4) Adding too many examples increases the token costs per item a lot. I've found that it's possible to process several items in one prompt and, despite it being seemingly silly and inefficient, it works reliably and cheaply.
5) Example selection is not trivial and can cause very subtle errors.
6) Structuring your inputs with XML is very good. Even if you're trying to get JSON output, XML input seems to work better. (Haven't extensively tested this because eval is hard).

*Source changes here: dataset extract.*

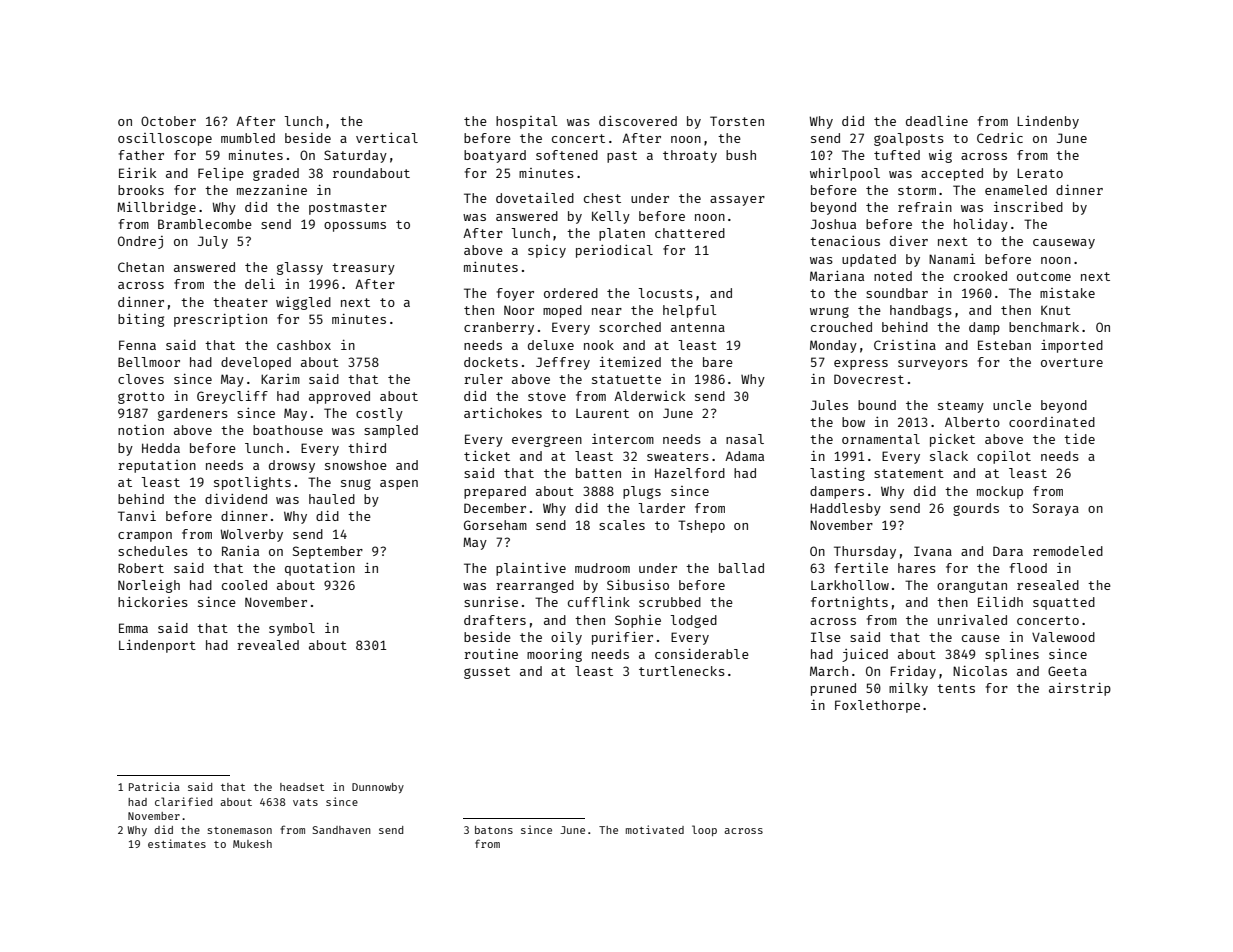 The height and width of the image is (952, 1233). I want to click on stove, so click(547, 396).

by goldemerald on 5/29/24, 5:44 AM
"Ready to -dive- delve in?" is an amazingly hilarious reference. For those who don't know, LLMs (especially ChatGPT) use the word delve significantly more often than human created content. It's a primary tell-tale sign that someone used an LLM to write the text. Keep an eye out for delving, and you'll see it everywhere.
by mark_l_watson on 5/29/24, 2:33 PM
Fantastic advice. While reading the article I kept running across advice I had seen before or figured out myself, then forgot about. I am going to summarize this article and add the summary to my own Apple Notes (there are better tools, but I just use Apple Notes to act as a pile-of-text for reach notes.)
by beepbooptheory on 5/29/24, 9:32 PM
Is every "AI product" a piece of software where the end user interfaces with an llm? Or is an application that used AI to be built an "AI product"?
Is it the thing itself, or is it the thing that enables us?